Szigetvari

Mur d'honneur de Sobey

Colonne
168

Rangée
11

First Line Inscription
Szigetvari
Second line inscription
Janos Ilona Elemer Zsolt

L'expérience de chaque réfugié ressemble aux autres et pourtant chacune est unique.

Quand les Russes ont envahi Budapest, en octobre 1956, des milliers de Hongrois, incroyablement pauvres, se sont échappés du communisme fasciste.

Voici l'humble histoire de la fuite de ma famille qui a pris fin au Canada et de la vie qui a recommencé au Canada.

Au moment de notre fuite, ma famille était composée ainsi : père : Janos Szigetvari 26 ans, mère : Ilona Barath-Szigetvari 25 ans, frère : Elemer 5 ans et moi, Zsolt 5 mois.

Imaginez! S’échapper sans parler la langue, sans argent, sans idée de ce qui s’en vient. Un bambin et un bébé dans les bras avec rien, pas même des couches.

Des histoires ont été racontées au sujet de braves soldats et « des choses qu'ils portaient ». Eh bien, mes parents ont porté mon frère et moi, à travers la frontière de la Hongrie et de l'Autriche, la nuit du Nouvel An, le 31 décembre 1956. Ils n’ont pas eu le luxe de choisir une date symbolique pour une raison sentimentale. Ils ont choisi ce moment précis parce que c’était le moment où les gardes-frontières russes seraient les plus susceptibles d'être en état d'ébriété, de faire la fête.

Cela a fonctionné plus qu’ils auraient pu l’imaginer. Alors qu’ils étaient sur la route vers la ville la plus rapprochée de la frontière autrichienne, mes parents ont été confrontés à des soldats russes. Comme ils n’avaient nulle part où aller, à part cette ville, sauf la frontière (et la liberté), les soldats étaient sur le point de nous arrêter. Ma mère a plaidé que nous étions dans cette petite ville parce que son bébé de 5 mois, moi, était très malade et avait besoin du médecin local. Les soldats étaient bien sûr, méfiants, mais c’est alors que, comme un signal, j’ai vomi sur l'un d'eux. En colère, mais tout de même sympathiques à un enfant, ils nous ont laissé partir!

Mes parents nous ont littéralement portés, mon frère et moi, à travers la toundra gelée et nous avons traversé la frontière autrichienne vers la liberté, tout juste au moment où une horloge de l'église locale a frappé minuit pour sonner la nouvelle année et une liberté nouvellement trouvée.

Le gouvernement autrichien et les agences d'aide ont contribué à organiser un voyage vers Liverpool et le 8 février 1957, nous avons pris le navire Britannic, en route vers Halifax, au Canada. Le navire était luxueux, mais les réfugiés étaient bien sûr humbles et appréciaient de l'entrepont.

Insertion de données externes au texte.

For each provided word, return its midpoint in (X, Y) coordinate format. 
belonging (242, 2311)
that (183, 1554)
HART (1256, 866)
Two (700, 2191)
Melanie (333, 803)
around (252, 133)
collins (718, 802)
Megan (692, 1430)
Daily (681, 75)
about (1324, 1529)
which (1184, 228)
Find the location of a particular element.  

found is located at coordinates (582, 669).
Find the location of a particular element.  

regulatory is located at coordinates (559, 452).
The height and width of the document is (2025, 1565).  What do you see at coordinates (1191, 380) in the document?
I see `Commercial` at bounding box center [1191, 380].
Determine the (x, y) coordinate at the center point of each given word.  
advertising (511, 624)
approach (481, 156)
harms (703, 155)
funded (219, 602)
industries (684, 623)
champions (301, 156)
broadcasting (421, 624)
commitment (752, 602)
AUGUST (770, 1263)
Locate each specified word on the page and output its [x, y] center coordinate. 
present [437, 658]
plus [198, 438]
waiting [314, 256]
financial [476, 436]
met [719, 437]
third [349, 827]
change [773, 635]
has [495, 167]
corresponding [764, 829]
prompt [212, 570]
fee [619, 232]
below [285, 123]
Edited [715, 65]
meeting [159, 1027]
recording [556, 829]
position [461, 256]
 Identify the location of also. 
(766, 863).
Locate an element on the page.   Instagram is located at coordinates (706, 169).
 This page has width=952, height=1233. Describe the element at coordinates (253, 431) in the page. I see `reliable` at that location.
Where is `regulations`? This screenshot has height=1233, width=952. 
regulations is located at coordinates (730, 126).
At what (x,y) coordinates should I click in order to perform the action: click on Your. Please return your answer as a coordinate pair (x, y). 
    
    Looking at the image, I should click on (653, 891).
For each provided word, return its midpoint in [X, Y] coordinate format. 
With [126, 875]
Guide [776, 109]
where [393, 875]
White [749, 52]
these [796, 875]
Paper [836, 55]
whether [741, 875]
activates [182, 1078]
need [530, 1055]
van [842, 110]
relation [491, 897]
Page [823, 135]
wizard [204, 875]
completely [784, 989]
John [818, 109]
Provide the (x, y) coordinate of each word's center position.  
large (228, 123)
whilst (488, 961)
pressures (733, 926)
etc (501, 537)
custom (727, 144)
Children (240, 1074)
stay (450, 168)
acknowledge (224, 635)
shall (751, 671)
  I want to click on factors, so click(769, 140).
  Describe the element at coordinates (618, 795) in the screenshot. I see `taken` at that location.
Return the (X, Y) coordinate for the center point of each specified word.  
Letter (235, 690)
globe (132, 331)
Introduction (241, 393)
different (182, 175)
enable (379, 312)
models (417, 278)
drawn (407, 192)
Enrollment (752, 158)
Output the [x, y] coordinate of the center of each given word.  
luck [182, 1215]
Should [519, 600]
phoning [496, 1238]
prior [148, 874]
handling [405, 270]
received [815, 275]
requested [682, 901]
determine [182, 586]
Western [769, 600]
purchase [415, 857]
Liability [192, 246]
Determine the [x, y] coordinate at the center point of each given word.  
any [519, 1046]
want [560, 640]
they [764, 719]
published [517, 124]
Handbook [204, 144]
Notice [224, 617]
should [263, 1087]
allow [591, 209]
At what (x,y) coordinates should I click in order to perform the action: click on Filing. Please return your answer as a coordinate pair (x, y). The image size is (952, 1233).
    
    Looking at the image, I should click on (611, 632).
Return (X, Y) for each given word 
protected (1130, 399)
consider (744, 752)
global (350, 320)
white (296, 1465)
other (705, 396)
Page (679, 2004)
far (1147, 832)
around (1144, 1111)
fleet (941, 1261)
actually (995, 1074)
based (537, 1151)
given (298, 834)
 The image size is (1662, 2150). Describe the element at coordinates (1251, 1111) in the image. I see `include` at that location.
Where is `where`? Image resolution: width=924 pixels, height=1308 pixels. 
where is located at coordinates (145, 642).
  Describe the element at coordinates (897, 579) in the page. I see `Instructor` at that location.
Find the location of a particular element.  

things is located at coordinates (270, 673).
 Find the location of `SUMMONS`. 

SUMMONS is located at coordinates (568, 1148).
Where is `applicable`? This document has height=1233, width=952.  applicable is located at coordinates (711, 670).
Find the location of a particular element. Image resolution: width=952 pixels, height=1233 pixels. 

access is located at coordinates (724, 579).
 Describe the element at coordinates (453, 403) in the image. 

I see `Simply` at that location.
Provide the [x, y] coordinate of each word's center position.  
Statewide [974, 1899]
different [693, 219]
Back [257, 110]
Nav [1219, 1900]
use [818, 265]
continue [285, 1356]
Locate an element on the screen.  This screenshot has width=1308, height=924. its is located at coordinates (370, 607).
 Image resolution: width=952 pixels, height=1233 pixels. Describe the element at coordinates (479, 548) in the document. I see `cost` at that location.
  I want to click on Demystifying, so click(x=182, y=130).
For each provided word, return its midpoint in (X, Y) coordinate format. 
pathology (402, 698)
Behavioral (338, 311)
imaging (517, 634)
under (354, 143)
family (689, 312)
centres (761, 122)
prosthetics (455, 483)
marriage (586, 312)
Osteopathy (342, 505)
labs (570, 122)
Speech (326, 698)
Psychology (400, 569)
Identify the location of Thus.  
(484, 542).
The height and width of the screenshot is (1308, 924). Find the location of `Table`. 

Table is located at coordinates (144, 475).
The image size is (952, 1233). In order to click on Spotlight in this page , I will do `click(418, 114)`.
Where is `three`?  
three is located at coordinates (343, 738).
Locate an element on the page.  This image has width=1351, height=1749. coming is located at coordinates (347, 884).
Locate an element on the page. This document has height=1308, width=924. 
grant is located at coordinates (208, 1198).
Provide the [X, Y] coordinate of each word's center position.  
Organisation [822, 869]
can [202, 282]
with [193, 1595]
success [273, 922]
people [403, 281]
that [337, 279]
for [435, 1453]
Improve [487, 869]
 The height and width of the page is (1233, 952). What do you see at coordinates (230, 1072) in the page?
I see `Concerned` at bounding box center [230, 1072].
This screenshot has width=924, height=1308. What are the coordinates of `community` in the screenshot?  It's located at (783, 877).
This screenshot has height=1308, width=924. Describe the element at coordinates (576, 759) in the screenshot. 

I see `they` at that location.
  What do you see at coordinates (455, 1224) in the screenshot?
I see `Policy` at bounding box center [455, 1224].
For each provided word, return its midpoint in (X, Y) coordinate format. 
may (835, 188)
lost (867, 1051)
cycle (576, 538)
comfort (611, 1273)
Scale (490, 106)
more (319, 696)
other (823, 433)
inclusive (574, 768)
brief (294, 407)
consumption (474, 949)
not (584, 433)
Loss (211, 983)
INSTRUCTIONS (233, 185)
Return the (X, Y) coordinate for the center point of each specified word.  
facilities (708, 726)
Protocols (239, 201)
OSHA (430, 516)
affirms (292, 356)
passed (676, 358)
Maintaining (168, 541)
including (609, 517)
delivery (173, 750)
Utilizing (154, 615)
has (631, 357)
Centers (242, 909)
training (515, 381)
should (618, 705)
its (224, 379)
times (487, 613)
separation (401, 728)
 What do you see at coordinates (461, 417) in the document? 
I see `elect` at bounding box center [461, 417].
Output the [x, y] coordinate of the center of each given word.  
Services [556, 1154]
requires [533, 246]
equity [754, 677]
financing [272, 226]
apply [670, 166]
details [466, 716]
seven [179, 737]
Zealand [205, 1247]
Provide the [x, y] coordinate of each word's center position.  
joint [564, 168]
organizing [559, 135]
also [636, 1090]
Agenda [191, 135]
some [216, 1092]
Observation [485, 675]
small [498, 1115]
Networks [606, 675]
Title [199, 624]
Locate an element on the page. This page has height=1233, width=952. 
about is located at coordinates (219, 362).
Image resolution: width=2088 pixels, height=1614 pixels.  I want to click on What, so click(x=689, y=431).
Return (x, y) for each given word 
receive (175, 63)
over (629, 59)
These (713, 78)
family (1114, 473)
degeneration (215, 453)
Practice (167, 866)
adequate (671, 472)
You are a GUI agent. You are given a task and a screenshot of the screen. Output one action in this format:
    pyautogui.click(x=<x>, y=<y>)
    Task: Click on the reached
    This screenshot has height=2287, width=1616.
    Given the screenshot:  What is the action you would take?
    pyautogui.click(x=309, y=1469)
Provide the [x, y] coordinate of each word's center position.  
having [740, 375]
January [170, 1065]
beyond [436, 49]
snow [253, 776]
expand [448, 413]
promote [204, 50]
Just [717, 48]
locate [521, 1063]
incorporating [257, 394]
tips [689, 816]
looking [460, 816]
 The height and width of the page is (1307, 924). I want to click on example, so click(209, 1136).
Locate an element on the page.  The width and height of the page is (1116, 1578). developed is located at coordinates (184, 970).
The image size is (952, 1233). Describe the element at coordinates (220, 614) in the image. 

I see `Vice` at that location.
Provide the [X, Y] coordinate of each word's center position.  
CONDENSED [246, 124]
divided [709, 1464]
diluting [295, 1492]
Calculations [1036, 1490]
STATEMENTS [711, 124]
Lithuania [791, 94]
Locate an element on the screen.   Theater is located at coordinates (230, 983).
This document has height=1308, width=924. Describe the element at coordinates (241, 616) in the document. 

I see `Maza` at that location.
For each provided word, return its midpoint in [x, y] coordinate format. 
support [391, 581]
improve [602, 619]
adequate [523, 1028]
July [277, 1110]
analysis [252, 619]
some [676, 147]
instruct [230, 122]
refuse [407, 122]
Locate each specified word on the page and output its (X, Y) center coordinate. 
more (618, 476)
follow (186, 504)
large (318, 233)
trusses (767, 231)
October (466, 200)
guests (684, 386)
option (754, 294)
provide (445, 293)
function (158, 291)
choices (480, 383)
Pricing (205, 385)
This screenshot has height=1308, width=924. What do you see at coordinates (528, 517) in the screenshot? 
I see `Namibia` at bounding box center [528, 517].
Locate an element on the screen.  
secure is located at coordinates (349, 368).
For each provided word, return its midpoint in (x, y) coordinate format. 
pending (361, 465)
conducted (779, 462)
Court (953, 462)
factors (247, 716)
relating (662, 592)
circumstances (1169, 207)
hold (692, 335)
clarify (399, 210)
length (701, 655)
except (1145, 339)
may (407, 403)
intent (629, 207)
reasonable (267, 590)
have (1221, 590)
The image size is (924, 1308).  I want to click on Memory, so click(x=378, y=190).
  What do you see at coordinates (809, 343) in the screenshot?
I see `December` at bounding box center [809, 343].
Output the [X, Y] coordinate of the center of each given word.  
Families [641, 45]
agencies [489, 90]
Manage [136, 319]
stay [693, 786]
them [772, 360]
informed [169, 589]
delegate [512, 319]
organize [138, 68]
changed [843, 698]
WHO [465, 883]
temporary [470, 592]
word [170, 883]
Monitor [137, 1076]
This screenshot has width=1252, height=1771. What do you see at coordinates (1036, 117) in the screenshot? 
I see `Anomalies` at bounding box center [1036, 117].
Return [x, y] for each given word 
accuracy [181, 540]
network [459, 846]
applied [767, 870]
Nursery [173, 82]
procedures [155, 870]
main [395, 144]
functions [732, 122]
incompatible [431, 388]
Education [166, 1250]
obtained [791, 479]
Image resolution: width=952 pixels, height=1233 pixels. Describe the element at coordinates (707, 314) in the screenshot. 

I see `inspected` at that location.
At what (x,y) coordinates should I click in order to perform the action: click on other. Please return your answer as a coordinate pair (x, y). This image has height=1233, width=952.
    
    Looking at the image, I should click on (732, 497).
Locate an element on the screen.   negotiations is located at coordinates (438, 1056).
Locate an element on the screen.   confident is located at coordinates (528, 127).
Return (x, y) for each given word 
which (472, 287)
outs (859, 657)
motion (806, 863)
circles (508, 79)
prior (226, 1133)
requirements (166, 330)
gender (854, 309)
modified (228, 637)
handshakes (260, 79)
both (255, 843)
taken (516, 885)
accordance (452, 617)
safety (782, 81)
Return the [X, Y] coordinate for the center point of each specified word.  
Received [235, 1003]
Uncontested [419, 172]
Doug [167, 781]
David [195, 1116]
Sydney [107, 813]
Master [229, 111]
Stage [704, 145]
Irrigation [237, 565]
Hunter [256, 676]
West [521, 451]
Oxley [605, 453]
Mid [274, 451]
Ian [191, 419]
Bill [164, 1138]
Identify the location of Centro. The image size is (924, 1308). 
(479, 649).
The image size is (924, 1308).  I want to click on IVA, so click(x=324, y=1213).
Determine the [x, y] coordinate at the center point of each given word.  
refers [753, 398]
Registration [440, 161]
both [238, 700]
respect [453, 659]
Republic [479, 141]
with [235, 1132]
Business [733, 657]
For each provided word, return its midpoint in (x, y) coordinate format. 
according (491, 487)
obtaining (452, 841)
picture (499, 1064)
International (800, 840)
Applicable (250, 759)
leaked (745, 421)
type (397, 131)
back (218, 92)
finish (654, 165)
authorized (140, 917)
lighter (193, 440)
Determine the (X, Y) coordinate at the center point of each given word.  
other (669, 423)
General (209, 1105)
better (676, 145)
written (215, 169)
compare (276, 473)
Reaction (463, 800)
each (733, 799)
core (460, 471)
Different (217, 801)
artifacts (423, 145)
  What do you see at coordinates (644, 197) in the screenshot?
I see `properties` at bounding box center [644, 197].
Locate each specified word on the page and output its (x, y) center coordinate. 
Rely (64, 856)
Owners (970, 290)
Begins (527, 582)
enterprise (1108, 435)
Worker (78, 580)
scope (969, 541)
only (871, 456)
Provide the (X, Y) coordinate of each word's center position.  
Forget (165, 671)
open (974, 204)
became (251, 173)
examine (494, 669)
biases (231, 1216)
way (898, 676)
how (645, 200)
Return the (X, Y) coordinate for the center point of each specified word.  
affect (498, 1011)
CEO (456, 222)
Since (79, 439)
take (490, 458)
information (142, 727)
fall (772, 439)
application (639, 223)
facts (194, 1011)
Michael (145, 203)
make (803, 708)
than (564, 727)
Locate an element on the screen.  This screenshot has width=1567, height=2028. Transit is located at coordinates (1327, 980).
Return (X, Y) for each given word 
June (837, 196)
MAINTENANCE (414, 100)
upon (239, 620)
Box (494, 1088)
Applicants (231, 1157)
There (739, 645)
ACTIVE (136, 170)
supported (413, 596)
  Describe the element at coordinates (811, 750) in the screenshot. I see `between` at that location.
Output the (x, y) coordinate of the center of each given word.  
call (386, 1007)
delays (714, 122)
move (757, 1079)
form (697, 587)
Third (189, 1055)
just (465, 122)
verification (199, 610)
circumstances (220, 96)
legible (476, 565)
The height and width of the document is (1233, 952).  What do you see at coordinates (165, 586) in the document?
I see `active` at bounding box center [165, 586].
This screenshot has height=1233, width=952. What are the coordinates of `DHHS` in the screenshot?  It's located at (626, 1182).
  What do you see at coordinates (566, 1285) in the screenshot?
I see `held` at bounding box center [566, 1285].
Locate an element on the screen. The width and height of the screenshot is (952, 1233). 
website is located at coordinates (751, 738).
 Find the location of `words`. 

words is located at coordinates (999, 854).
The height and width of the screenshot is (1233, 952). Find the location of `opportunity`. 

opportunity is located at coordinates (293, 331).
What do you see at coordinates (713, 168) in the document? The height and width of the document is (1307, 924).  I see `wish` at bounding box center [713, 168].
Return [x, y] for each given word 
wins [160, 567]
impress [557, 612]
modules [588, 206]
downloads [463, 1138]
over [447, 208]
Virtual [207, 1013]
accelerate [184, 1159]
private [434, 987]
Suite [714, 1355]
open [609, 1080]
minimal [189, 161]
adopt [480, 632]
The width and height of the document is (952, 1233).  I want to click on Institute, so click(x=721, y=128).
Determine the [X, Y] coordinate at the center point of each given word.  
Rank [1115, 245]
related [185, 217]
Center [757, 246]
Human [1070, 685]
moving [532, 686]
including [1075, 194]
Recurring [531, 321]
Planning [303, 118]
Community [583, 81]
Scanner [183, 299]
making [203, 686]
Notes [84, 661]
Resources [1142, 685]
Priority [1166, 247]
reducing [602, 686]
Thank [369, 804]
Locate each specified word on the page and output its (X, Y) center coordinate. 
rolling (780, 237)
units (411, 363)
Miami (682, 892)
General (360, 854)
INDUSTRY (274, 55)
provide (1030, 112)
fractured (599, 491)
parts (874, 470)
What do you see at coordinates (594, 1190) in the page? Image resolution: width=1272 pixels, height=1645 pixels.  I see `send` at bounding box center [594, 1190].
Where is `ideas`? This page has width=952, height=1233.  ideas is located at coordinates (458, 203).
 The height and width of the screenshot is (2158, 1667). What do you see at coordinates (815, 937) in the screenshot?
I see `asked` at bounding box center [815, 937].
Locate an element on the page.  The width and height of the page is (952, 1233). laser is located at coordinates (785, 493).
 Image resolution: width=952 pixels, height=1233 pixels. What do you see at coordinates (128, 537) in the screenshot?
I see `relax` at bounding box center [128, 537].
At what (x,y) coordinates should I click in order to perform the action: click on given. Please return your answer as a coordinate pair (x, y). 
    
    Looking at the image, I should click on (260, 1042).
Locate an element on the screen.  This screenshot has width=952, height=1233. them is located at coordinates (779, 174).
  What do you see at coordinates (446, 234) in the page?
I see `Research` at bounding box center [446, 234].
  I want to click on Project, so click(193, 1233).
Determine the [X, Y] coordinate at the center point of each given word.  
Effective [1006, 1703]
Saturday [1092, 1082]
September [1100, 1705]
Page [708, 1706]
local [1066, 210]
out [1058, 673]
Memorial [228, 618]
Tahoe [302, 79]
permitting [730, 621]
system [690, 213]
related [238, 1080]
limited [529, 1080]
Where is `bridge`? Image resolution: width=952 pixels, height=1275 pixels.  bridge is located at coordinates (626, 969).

Pendant le voyage j’étais violemment malade et l'équipage attendait ma mort imminente. Un de nos compatriotes, réfugié hongrois, était le docteur Nogrady qui m'a opéré et m'a sauvé la vie. (Quarante ans plus tard, je suis arrivé à le rencontrer et le remercier. Il était alors souffrant dans le foyer hongrois de Montréal.)

Le 16 février 1957, nous sommes arrivés avec 510 autres passagers au Canada, au Quai 21 sur le HMV Britannic Cunard 5501 (construit en 1930)!

Je possède toujours les papiers d’immigration d'origine de ma famille décernés ce jour-là.

Sur chaque document le nom de notre famille a été mal orthographié. Et mon deuxième prénom a été écrit par erreur comme mon prénom et même qu’il a été mal orthographié!

Il semble, selon mes documents officiels, que je ne suis pas Zsolt Szigetvari, mais bien Lastlo Stigetvari. Réfugié sans même la bonne identification!

Imaginez la peur et l'inquiétude de mes parents qui, malgré les terribles conséquences possibles, étaient trop terrifiés pour corriger l'orthographe de leurs propres noms sur les seuls documents qui les ont identifiés comme nouveaux Canadiens.

Pourtant, même avec des documents d'immigration mal orthographiés, nous avons été accueillis au Quai 21.

Bien que mes parents soient restés fiers de leurs racines hongroises, nous sommes tous devenus des Canadiens très reconnaissants.

Je suis le dernier membre survivant de notre famille, mais notre mémoire vit maintenant au Canada, au Quai 21.

Merci
Zsolt Szigetvari

Maquette miniature du navire Britannic.
Maquette miniature du navire Britannic à côté d’une carte postale du navire.
Carte postale en couleur du navire Britannic.
Anciennes cartes d’identité canadiennes pour une famille de quatre personnes.